Task details –
Copy out the material word for word, from its first line through the line that contains "center [424, 530].", both included.

═════ Information supplied

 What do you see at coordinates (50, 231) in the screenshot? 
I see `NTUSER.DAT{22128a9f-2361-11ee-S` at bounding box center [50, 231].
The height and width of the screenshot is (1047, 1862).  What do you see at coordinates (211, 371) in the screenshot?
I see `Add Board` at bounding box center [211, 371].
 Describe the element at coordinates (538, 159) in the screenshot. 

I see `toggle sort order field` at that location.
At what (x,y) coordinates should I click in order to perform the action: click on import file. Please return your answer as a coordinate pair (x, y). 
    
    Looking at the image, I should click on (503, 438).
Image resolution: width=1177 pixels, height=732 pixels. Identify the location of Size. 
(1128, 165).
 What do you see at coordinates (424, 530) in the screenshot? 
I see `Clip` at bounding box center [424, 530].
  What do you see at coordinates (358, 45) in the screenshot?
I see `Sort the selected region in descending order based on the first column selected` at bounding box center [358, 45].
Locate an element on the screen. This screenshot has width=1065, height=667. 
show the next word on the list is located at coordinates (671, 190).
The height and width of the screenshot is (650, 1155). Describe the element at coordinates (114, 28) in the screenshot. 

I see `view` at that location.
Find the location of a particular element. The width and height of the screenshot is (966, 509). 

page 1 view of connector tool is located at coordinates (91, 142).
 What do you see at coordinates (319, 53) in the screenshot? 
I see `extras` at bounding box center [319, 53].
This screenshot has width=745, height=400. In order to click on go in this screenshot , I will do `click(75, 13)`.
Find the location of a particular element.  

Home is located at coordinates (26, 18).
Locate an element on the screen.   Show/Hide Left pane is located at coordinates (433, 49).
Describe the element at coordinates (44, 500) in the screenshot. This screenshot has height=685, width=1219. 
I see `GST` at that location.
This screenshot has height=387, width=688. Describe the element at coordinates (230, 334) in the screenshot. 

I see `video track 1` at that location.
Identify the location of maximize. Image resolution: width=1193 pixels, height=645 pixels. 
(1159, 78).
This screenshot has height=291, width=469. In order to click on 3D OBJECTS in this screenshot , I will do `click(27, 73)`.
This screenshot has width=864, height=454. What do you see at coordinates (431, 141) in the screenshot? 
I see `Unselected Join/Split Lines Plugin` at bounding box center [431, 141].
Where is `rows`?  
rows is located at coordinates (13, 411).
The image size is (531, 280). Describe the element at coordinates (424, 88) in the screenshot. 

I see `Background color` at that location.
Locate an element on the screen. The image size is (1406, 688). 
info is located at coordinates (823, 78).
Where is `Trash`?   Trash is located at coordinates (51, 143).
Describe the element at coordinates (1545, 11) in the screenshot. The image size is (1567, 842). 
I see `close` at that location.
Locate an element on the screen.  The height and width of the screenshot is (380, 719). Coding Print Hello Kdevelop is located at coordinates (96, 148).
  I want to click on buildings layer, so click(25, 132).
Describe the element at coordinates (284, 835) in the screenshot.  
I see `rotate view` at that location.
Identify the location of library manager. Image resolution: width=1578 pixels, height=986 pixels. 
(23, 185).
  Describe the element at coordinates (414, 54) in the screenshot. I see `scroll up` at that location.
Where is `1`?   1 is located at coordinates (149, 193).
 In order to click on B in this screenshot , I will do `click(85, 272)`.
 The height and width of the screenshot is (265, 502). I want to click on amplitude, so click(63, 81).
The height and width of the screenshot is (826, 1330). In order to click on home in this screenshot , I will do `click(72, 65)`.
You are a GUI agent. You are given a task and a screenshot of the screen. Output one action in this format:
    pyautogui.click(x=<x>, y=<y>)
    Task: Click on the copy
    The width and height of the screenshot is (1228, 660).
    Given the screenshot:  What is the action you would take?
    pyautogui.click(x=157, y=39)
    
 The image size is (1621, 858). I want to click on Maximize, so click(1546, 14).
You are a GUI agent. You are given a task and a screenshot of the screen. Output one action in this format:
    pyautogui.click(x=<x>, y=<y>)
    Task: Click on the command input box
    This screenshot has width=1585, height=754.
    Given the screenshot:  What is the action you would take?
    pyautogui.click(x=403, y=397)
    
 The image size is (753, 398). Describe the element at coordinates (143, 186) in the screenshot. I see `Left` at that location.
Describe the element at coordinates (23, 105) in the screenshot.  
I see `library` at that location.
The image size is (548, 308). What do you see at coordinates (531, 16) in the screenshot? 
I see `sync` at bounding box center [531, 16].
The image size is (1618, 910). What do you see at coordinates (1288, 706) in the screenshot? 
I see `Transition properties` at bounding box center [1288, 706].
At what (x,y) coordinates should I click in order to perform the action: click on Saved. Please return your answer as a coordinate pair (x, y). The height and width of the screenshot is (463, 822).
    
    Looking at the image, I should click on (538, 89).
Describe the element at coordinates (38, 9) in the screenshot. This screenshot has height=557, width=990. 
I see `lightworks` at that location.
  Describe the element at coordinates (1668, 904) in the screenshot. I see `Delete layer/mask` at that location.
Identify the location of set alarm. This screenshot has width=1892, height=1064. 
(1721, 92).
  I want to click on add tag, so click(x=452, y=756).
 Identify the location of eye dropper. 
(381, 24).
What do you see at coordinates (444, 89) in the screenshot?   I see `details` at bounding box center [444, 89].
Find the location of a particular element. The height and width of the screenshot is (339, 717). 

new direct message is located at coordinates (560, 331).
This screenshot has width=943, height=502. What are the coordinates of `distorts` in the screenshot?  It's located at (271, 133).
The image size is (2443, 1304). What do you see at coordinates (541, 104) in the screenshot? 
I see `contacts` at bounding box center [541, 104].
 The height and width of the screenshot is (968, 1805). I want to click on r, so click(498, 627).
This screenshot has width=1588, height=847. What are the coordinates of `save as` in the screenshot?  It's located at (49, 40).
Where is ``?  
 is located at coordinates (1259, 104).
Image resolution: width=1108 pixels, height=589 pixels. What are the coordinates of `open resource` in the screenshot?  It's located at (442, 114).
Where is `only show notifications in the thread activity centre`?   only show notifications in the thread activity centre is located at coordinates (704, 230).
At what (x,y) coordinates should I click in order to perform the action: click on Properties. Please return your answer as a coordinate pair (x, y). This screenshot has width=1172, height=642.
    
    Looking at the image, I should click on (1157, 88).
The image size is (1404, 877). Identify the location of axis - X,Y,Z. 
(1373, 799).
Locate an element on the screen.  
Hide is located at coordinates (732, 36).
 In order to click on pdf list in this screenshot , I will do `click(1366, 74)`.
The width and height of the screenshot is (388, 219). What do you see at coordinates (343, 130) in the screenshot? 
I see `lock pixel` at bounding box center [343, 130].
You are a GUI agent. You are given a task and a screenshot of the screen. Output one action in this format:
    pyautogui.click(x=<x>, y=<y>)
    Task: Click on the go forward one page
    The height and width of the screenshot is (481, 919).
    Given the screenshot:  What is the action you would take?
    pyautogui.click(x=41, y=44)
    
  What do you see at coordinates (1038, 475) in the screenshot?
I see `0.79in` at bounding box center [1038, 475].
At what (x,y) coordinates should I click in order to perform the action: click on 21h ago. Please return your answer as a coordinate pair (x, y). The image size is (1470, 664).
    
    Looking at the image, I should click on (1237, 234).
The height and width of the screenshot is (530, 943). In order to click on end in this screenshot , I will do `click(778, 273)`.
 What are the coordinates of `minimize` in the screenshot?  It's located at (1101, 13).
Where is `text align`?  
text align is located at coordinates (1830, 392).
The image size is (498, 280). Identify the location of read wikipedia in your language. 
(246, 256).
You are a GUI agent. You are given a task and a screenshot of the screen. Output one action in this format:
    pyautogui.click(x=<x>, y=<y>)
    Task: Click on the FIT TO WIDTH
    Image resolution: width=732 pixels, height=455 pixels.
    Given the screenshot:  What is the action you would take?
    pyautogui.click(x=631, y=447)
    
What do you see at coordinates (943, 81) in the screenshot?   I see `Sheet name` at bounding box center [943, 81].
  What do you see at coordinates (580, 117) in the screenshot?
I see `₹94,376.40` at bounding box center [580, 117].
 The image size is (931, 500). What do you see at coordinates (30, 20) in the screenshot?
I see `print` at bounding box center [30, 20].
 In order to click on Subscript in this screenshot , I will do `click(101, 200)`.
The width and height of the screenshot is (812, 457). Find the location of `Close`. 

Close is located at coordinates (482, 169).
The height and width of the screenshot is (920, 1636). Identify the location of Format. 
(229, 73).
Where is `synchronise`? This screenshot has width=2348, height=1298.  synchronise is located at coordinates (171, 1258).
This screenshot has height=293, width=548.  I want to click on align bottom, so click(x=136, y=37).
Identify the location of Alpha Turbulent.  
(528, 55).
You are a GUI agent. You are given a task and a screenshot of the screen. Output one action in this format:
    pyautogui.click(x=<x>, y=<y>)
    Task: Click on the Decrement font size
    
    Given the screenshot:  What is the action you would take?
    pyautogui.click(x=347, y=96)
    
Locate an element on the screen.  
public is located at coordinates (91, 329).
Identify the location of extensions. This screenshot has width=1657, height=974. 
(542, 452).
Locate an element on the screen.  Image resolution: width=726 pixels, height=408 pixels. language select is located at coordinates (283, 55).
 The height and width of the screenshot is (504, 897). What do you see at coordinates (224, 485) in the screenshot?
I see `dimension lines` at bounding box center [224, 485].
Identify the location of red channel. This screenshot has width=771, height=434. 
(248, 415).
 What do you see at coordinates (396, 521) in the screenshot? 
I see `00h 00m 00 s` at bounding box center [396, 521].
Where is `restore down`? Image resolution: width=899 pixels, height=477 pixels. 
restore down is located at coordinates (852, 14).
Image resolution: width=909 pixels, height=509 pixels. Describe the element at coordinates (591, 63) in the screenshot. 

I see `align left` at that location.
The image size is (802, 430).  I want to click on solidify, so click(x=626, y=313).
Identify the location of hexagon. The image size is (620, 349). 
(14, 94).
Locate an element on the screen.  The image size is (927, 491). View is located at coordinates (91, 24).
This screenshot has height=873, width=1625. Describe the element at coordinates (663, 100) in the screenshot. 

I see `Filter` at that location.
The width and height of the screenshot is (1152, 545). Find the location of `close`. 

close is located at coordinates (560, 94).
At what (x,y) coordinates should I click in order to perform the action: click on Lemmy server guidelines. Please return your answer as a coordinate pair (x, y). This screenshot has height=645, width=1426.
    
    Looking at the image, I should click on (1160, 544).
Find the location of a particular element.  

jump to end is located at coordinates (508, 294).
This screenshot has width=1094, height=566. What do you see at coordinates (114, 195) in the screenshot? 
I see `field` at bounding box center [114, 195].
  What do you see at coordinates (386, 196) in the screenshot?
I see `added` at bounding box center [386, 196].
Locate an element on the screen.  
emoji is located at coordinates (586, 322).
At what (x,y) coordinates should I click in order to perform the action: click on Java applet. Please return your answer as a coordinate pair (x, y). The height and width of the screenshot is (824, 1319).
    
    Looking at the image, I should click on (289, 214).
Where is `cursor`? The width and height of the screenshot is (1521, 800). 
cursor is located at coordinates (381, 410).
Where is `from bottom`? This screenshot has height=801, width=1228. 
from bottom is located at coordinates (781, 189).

══════════

Solution below –
 What do you see at coordinates (50, 231) in the screenshot? 
I see `NTUSER.DAT{22128a9f-2361-11ee-S` at bounding box center [50, 231].
The height and width of the screenshot is (1047, 1862).  What do you see at coordinates (211, 371) in the screenshot?
I see `Add Board` at bounding box center [211, 371].
 Describe the element at coordinates (538, 159) in the screenshot. 

I see `toggle sort order field` at that location.
At what (x,y) coordinates should I click in order to perform the action: click on import file. Please return your answer as a coordinate pair (x, y). 
    
    Looking at the image, I should click on (503, 438).
Image resolution: width=1177 pixels, height=732 pixels. Identify the location of Size. 
(1128, 165).
 What do you see at coordinates (424, 530) in the screenshot? 
I see `Clip` at bounding box center [424, 530].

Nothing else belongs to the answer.